— Exercise —
Repeat verbatim the lines beginning with the line that contains "At what coordinates should I click to accomplish: Tap" and continuing through the end of the lines.
*****
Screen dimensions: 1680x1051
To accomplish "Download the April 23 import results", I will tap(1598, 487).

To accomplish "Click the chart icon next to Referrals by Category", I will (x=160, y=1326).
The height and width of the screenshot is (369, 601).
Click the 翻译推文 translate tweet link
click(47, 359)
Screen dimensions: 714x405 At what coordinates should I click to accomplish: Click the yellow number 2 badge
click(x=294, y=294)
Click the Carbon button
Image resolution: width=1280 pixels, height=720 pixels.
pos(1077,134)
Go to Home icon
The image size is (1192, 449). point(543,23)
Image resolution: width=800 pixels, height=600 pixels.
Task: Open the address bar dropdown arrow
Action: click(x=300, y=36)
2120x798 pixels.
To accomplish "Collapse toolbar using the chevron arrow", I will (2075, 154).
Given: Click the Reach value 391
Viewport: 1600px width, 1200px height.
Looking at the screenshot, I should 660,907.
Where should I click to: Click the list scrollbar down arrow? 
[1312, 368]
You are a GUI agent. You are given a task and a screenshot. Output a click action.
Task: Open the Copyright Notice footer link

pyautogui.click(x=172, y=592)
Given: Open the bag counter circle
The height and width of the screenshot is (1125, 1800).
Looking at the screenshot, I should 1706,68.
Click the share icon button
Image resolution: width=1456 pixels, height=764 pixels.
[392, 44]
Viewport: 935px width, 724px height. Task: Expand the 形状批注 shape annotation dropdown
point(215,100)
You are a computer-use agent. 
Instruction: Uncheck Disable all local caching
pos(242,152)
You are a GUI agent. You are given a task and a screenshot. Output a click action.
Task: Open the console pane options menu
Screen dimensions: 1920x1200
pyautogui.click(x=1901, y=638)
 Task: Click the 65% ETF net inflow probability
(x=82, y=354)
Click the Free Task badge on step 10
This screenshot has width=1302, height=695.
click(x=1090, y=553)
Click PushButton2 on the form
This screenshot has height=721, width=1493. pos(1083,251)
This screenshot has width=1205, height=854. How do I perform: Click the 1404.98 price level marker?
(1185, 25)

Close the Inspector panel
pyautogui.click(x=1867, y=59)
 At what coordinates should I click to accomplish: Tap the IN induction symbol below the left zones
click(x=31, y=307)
*****
— Problem solution —
 At what coordinates should I click to accomplish: Tap the IN induction symbol below the left zones
click(x=31, y=307)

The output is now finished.